Gregory Farnum <gfarnum@xxxxxxxxxx> · Tue, 22 Mar 2016 11:46:02 -0700



On Tue, Mar 22, 2016 at 9:13 AM, Ilya Dryomov <idryomov@xxxxxxxxx> wrote:
> On Tue, Mar 22, 2016 at 2:57 PM, Yan, Zheng <zyan@xxxxxxxxxx> wrote:
>>>>> I don't like the idea of sharing namespace name strings between libceph
>>>>> and ceph modules, especially with the strings themselves hosted in
>>>>> libceph.  rbd has no use for namespaces, so libceph can live with
>>>>> namespace names embedded into ceph_osd_request by value or with
>>>>> a simple non-owning pointer, leaving reference counting to the outside
>>>>> modules, if one of the use cases is "one namespace with a long name for
>>>>> the entire directory tree" or something close to it.
>>>>>
>>>>> I think the sharing infrastructure should be moved into cephfs, and
>>>>> probably changed to share entire file layouts along the way.  I don't
>>>>> know this code well enough to be sure, but it seems that by sharing
>>>>> file layouts and making ci->i_layout an owning pointer you might be
>>>>> able to piggy back on i_ceph_lock and considerably simplify the whole
>>>>> thing by dropping RCU and eliminating numerous get/put calls.
>>>>
>>>> RBD may use namespace later.
>>>> http://tracker.ceph.com/projects/ceph/wiki/Rbd_-_namespace_support
>>>
>>> Well, compared to cephfs, it's hard to call that "using" - in that
>>> case, there will only ever be one namespace per image.  My point is
>>> it's never going to use the string sharing infrastructure and is fine
>>> with a non-owning pointer to a string in the file layout field of the
>>> in-memory rbd image header.
>>>
>>>>
>>>> The reason I use RCU here is that ci->i_layout.pool_ns can change at
>>>> any time.
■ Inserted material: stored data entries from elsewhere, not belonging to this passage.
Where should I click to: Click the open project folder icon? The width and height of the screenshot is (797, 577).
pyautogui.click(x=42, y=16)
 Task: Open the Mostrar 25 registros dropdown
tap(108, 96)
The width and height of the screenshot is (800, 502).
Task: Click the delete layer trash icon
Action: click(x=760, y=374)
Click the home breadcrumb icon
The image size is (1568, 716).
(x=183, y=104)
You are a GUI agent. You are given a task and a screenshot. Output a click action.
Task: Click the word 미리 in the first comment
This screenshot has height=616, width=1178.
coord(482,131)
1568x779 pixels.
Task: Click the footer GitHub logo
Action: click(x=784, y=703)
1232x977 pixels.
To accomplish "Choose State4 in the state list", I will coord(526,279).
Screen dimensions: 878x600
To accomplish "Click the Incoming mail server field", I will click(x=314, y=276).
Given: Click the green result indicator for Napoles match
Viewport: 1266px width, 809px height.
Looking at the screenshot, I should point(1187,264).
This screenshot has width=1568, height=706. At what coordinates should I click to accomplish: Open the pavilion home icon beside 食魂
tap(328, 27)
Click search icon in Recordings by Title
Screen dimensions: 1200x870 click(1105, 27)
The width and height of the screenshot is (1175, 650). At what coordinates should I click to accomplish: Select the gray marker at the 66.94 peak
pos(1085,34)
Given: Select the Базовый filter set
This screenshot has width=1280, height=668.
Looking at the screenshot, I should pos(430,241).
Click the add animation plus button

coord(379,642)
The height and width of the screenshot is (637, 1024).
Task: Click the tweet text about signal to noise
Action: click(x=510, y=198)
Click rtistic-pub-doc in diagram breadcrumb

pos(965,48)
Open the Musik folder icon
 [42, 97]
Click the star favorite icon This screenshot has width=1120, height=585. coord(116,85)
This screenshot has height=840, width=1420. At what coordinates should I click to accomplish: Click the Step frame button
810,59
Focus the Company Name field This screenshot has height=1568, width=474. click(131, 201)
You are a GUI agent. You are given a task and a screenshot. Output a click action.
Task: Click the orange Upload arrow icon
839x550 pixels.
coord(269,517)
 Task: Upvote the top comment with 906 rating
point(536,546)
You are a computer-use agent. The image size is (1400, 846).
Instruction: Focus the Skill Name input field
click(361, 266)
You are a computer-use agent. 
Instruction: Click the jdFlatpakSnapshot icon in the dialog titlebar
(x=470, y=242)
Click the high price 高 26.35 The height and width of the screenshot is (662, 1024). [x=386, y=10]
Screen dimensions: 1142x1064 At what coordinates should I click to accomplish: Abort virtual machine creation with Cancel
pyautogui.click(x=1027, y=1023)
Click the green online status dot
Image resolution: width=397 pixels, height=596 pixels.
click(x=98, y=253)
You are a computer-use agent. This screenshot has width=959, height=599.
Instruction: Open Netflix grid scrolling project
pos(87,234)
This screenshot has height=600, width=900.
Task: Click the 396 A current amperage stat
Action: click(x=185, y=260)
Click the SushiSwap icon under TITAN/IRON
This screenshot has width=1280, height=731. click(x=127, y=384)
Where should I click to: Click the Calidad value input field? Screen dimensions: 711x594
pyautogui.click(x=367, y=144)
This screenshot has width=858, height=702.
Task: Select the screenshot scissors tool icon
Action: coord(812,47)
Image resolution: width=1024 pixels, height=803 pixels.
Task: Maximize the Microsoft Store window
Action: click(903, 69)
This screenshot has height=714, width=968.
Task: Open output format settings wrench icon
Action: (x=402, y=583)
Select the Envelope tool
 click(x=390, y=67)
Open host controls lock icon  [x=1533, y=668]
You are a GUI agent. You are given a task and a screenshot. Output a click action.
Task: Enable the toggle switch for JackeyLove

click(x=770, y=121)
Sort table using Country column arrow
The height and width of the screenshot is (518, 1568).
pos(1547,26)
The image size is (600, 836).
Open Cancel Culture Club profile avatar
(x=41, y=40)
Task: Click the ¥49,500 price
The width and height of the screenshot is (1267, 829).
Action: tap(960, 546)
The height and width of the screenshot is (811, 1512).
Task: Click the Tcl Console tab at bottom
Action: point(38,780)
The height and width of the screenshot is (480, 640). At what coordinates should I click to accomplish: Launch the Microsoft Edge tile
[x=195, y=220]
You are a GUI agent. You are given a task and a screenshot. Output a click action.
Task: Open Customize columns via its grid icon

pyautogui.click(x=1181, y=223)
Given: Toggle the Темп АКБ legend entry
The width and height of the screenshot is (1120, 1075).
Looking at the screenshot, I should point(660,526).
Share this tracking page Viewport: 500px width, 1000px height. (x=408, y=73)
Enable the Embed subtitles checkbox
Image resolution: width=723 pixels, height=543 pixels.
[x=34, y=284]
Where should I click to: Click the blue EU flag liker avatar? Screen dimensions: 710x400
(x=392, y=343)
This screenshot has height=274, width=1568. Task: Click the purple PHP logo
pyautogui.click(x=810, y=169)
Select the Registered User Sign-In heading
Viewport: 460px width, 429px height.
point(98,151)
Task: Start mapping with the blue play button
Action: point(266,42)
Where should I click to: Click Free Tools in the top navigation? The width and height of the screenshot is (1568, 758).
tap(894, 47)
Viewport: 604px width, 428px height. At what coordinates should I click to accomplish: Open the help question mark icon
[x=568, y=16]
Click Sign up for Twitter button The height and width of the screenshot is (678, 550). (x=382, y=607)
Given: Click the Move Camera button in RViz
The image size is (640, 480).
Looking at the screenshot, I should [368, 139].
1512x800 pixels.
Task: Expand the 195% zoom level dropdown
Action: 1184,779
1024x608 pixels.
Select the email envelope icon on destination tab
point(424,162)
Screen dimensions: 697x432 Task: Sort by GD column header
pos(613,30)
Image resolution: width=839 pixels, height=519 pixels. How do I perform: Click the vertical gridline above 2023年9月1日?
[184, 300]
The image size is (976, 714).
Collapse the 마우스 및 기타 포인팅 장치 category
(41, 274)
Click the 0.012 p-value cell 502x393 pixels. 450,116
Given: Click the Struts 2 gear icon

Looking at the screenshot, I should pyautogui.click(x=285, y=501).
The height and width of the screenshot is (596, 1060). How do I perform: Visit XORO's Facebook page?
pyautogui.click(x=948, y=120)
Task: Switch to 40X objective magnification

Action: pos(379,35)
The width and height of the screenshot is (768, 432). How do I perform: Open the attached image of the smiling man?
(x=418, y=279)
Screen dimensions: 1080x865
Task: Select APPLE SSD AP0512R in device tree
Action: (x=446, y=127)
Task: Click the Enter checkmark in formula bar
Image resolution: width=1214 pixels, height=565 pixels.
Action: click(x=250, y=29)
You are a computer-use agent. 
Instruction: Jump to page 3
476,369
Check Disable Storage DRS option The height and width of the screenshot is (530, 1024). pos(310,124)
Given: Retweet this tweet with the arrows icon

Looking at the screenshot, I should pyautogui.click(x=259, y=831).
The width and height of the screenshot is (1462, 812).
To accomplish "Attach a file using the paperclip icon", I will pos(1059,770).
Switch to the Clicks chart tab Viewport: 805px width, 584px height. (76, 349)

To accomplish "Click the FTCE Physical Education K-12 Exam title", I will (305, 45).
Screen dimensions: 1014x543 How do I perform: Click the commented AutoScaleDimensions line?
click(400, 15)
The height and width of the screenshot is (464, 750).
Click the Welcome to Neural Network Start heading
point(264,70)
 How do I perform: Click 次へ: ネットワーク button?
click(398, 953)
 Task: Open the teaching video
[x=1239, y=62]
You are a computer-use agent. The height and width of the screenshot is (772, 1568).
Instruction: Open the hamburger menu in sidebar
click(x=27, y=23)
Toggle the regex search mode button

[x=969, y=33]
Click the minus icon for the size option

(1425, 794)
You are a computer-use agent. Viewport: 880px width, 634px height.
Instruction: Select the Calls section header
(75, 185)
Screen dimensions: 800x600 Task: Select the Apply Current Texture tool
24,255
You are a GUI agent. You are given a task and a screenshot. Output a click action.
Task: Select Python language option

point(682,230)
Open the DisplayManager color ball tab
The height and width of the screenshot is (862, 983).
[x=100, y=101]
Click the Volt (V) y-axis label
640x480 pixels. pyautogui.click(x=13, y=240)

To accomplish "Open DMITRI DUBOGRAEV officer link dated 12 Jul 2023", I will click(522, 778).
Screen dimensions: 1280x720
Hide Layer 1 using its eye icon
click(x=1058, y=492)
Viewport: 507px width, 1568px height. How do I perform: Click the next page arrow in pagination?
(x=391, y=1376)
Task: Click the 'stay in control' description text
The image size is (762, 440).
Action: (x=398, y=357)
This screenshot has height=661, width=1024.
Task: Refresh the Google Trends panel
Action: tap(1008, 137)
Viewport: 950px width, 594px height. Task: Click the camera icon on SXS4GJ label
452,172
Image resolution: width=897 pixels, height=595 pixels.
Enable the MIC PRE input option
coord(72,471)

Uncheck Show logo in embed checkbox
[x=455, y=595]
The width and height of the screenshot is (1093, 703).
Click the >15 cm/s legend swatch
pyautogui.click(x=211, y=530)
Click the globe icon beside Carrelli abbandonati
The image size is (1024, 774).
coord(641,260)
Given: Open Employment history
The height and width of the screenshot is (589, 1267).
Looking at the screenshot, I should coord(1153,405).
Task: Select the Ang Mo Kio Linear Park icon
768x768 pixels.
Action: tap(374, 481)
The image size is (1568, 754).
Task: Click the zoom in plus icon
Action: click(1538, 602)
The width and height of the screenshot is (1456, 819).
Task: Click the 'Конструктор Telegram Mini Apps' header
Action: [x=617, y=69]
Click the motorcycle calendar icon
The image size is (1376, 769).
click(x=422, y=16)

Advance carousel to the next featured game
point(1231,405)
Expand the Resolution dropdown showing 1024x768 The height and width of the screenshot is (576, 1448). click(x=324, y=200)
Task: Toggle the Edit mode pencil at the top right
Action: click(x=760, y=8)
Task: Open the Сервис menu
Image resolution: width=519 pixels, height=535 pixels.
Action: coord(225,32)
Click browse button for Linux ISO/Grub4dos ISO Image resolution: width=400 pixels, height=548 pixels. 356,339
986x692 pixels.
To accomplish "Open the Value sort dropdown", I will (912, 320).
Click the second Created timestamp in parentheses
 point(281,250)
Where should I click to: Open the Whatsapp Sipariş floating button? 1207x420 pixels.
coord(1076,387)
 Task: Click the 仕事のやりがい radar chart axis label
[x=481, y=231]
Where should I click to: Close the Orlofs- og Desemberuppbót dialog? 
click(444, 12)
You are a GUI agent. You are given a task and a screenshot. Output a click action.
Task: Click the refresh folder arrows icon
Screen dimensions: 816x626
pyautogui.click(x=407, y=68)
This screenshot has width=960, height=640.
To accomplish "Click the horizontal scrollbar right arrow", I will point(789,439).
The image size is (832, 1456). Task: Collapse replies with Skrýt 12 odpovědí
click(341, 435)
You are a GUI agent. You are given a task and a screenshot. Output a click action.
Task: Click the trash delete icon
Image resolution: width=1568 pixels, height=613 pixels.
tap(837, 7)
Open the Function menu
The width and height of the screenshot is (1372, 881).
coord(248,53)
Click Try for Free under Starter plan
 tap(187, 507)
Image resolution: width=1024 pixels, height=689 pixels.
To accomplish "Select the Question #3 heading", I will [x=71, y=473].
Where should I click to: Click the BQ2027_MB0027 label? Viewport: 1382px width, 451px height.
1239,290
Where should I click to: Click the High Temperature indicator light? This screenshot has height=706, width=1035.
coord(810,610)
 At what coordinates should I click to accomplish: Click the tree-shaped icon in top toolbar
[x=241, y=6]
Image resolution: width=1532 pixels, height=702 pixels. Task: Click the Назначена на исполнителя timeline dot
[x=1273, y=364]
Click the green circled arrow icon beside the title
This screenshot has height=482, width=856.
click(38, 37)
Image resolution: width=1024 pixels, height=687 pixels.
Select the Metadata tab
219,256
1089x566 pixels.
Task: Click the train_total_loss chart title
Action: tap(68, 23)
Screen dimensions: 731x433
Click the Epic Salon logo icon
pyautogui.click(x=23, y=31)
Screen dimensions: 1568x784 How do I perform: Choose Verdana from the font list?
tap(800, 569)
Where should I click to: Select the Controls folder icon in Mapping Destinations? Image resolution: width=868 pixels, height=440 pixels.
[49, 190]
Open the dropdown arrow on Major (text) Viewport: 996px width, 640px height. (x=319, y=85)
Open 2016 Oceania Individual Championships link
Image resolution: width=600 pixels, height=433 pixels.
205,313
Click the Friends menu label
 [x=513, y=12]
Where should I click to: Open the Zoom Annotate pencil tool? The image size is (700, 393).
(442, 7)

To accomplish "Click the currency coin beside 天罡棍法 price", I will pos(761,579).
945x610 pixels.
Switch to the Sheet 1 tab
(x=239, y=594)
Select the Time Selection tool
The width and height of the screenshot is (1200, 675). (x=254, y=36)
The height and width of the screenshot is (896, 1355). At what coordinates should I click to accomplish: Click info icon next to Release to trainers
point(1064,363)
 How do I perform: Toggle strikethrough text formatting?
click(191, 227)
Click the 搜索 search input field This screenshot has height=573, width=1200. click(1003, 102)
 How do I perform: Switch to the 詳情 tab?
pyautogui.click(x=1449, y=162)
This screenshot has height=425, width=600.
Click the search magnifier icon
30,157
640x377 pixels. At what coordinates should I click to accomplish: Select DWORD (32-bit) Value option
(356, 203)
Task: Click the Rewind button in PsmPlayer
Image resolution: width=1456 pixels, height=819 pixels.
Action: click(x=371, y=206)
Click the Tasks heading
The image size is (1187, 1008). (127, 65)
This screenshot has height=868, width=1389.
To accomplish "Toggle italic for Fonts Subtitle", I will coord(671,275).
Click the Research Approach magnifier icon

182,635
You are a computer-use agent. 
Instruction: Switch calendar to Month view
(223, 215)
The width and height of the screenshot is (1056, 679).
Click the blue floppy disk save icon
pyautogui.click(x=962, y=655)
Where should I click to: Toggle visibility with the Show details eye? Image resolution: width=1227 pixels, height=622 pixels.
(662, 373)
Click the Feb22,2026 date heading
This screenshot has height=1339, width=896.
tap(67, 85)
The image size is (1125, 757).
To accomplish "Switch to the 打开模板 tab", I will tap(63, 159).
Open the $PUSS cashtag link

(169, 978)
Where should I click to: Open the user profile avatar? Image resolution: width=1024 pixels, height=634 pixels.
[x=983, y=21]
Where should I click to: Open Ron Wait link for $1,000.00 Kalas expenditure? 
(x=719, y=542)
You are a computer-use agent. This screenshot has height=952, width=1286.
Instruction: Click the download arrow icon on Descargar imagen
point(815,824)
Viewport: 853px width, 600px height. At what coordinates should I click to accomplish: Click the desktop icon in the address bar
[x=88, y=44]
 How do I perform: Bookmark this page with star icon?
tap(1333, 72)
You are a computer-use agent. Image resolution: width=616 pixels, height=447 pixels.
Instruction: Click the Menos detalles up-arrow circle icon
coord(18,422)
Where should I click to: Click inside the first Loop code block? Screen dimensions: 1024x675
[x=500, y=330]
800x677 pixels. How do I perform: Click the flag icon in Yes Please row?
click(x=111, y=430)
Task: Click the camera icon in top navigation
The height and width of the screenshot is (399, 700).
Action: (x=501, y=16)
For the same reason, using non-owning pointer for namespace
>>>> or entire layout is unfeasible. Using embedded namespace is not
>>>> elegant either. When allocating ceph_osd_request, cephfs needs to
>>>> lock i_ceph_lock, copy namespace to a temporary buffer, unlock
>>>> i_ceph_lock, pass ci->i_layout and the temporary buffer to the
>>>> ceph_osdc_xxx_request().
>>>
>>> Hmm, RCU doesn't protect you from pool_ns or other file layout fields
>>> changing while the OSD request is in flight.  As used above, it allows
>>> ceph_try_get_string() to not take any locks and that's it.
>>
>> Yes.  But not taking lock simplify the code a lot.  we don't need to
>> lock/unlock i_ceph_lock each time i_layout is used.
>
> I wouldn't call a bunch of rcu_dereference_* variants sprinkled around
> the code base a simplification, but, more importantly, is keeping the
> pool_ns pointer valid really all you need?  Shouldn't there be some
> kind of synchronization around "OK, I'm switching to a new layout for
> this inode"?  As it is, pool_ns is grabbed in ceph_osdc_new_request(),
> with two successive calls to ceph_osdc_new_request() potentially ending
> up with two different namespaces, e.g. ceph_uninline_data().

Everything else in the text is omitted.